La principessa e l’emiro

Alla fine del 2021 suscitò enorme scalpore la notizia del divorzio milionario tra il controverso l’emiro di Dubai Mohammed bin Rashid al-Maktoum e la principessa Haya bint Hussein (1974), sorellastra dell’attuale re di Giordania. La loro sembrava un’unione felice (si sposarono nel 2004), invece nel 2019 Haya fuggì nel Regno Unito (non in Giordania, per non creare attriti diplomatici tra re Abdallah e l’emiro) con i due figli, Jalila (14 anni) e Zayed (9). La principessa accusò l’ex marito di essere una “minaccia” per i bambini e per lei. A quanto sembra a far naufragare il matrimonio sarebbe stata anche la presunta liaison tra Haya e la sua guardia del corpo di nove anni più giovane, Russell Flowers. Al-Maktoum e l’ex moglie finirono in tribunale per l’affidamento dei figli. La corte, però, stabilì che l’uomo avrebbe spiato il cellulare della ex moglie attraverso il sistema di intercettazioni israeliano Pegasus. Inoltre venne fuori la storia secondo cui l’emiro avrebbe fatto rapire e torturare altre due sue figlie che avrebbero tentato di scappare da Dubai. Nel dicembre 2021 l’Alta Corte di Londra diede ragione a Haya e stabilì che l’emiro al-Maktoum avrebbe dovuto versarle un assegno da 650 milioni di euro.

L’enigmatica Charlene

La principessa di Monaco Charlene (1978) è sempre stata un rebus per esperti e tabloid. La cronaca della sua malattia a naso, orecchie e gola, che le impose di rimanere in Sudafrica per quasi tutto il 2021 e l’inizio del 2022 (tornò a casa nel marzo dello scorso anno) è stata raccontata parallelamente alle voci su un presunto divorzio dal principe Alberto e su una altrettanto mai dimostrata rivalità con la principessa Caroline. Sembra che Sua Altezza Serenissima non si sia mai adeguata alle regole del Palazzo e che la quotidianità tra impegni pubblici e viaggi ufficiali abbia finito per schiacciarla. I media evidenziano spesso la serietà mostrata dalla principessa a ogni evento a cui partecipa, i pochi sorrisi solo abbozzati, chiedendosi se questo atteggiamento derivi solo dal carattere riservato di Charlene, o se sia il sintomo di un malessere più profondo. Nessuno lo sa con certezza. La principessa pare essersi ripresa dall’infezione otorinolaringoiatrica, è diventata un’icona glamour, ma la sua immagine patinata non convincerebbe proprio tutti. I giornali ricordano un’indiscrezione secondo la quale prima delle nozze con Alberto, nel 2011, Charlene avrebbe tentato la fuga per ben tre volte e durante la cerimonia non sarebbe riuscita a trattenere le lacrime. Sua Altezza Serenissima smentì le voci, ridimensionando la vicenda e attribuendo le lacrime alla “tensione”.

Lady Diana, principessa infelice

Lady Diana (1961-1997) ha sempre esercitato un fascino inesauribile sul pubblico.
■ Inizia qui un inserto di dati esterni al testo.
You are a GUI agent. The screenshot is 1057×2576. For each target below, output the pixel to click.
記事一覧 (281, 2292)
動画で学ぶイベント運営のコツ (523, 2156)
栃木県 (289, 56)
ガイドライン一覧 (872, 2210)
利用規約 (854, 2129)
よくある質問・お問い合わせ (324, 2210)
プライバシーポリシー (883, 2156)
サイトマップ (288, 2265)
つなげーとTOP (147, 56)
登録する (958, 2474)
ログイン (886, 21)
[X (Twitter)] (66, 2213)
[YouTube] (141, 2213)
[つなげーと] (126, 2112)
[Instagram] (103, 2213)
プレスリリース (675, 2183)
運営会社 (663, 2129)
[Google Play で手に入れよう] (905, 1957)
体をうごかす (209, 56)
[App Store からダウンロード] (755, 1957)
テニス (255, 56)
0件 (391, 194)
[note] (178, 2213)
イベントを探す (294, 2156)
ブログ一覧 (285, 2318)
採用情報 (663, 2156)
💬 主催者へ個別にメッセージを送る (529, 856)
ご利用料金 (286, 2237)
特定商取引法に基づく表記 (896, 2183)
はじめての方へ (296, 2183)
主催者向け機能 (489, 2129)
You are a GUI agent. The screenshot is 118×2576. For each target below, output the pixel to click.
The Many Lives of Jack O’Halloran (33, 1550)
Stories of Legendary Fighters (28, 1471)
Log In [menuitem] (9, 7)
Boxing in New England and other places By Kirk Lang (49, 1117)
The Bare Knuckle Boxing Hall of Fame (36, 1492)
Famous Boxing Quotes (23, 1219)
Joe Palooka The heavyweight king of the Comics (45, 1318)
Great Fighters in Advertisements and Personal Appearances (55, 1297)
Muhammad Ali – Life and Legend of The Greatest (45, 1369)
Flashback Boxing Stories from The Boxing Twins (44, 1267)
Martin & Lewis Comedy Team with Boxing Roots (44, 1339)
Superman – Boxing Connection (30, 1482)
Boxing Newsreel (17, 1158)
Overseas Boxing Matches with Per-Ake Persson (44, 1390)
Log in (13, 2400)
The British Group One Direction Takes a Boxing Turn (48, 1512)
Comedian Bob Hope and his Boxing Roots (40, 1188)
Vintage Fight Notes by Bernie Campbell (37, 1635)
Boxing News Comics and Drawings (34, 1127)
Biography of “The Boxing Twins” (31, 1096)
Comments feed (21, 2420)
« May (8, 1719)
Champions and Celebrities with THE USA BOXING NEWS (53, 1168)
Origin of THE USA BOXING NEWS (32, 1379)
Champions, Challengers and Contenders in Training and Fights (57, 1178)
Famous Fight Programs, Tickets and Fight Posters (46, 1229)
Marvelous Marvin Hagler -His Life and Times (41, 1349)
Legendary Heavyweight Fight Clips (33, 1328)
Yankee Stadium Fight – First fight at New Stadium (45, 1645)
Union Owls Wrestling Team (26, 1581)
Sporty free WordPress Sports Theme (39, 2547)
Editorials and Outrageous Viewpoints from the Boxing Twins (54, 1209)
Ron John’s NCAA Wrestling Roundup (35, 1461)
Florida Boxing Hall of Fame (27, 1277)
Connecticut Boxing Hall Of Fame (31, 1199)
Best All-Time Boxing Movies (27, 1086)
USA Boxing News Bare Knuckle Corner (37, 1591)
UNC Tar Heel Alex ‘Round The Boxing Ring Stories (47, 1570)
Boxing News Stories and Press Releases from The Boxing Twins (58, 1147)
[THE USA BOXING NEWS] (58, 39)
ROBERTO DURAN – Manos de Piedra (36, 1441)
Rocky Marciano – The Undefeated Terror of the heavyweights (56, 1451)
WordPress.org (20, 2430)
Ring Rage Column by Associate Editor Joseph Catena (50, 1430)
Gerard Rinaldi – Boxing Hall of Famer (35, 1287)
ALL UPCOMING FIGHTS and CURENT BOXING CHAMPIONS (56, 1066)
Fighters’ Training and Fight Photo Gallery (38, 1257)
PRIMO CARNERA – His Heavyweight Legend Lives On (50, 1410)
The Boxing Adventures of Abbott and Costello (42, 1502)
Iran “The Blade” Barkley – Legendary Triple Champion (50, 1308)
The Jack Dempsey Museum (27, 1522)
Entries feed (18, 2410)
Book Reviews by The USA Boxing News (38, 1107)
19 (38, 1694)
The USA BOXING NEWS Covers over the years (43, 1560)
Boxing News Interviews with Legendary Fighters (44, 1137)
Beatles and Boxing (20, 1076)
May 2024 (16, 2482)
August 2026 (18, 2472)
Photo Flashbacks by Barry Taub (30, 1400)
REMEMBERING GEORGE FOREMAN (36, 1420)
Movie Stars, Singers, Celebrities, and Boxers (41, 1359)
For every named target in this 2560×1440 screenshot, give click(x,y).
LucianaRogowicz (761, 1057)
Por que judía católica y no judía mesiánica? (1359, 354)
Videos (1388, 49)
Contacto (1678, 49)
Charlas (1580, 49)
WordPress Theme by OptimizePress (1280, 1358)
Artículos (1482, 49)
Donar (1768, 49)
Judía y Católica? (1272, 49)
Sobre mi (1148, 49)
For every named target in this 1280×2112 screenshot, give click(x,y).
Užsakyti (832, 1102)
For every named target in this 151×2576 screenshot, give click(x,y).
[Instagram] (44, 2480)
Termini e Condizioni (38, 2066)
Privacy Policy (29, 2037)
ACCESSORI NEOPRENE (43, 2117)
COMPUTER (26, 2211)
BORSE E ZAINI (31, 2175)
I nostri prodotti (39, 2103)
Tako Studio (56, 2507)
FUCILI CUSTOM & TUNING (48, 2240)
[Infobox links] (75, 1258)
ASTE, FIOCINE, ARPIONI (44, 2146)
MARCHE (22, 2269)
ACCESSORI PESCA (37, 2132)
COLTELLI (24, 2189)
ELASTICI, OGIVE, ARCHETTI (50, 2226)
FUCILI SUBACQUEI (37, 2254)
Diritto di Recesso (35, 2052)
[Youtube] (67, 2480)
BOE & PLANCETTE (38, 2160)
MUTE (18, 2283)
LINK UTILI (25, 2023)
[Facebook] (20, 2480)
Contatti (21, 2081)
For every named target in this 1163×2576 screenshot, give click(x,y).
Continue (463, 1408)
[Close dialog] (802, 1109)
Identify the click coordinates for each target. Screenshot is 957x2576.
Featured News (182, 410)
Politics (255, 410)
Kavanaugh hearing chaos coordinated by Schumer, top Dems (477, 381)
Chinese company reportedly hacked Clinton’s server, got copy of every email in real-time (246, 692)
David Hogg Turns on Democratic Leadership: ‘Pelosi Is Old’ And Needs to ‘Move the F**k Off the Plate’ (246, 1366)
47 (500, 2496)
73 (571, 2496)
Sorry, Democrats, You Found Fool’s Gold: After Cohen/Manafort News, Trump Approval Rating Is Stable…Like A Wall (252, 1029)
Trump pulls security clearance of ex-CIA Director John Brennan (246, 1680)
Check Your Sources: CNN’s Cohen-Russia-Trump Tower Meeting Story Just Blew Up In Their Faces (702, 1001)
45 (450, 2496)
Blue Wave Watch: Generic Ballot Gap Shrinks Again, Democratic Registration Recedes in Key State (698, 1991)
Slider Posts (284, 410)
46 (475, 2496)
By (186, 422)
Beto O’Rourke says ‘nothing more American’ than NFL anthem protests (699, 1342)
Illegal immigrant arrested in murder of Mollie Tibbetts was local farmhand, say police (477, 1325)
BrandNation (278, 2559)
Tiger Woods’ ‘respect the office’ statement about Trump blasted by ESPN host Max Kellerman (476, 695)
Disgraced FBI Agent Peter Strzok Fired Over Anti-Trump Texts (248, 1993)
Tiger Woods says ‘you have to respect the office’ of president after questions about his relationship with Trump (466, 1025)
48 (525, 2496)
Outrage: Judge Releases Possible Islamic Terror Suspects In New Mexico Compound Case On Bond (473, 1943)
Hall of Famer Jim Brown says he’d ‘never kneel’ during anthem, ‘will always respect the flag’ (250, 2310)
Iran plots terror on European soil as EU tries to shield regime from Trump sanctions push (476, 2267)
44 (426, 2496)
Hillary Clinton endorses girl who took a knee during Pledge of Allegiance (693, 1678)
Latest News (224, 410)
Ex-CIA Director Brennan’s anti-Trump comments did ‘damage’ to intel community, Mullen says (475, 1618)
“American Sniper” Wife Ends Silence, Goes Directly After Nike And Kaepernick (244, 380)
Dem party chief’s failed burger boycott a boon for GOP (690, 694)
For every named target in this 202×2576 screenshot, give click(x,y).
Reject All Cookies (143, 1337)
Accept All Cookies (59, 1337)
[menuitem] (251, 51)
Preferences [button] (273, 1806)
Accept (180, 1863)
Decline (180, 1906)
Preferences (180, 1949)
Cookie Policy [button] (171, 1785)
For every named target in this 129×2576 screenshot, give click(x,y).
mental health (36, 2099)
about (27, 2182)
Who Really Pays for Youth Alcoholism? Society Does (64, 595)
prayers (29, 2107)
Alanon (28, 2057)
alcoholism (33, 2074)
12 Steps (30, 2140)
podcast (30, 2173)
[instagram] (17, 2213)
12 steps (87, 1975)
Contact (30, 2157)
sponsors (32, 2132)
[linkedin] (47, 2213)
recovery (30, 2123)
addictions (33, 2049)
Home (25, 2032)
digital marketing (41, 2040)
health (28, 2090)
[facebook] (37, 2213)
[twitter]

Su di lei, sul suo “matrimonio affollato”, si continua a scrivere e a parlare anche adesso che Carlo e Camilla stanno per essere incoronati re e regina d’Inghilterra. Il mito di questa giovane bellissima e infelice rappresenta “l’antifavola”. Più dei suoi disturbi alimentari, della presunta paranoia, dell’impossibilità ad adattarsi alla vita di Palazzo, a colpire l’immaginario collettivo è stato l’amore tradito che ha caratterizzato tutta la sua breve esistenza. In particolare la rivalità con Camilla. Per Diana l’amante del marito è stata la causa principale della sua infelicità. In alcuni nastri registrati tra il 1992 e il 1993 dal suo “voice coach”, Peter Settelen, Lady Diana rivelò non solo la sua infanzia triste, l’abbandono della madre, il secondo matrimonio del padre, ma anche la volta in cui si fece coraggio e decise di affrontare Camilla durante un party: “Lei mi terrorizzava…però l’ho guardata negli occhi e le ho detto: ‘Camilla, so tutto quello che sta succedendo tra te e Carlo. Non trattarmi come un’idiota”. La risposta fu spiazzante: “Va bene, non è un melodramma, hai tutti gli uomini ai tuoi piedi, due adorabili bambini, di che altro hai bisogno?”. Diana ribatté. “Voglio mio marito…per voi due sarà un inferno”.

Lady Diana pianse “lacrime di rabbia”, ma quella sensazione di impotenza fu la molla che la spinse al cambiamento, proiettandola nel firmamento delle icone immortali, benché condannate all’infelicità.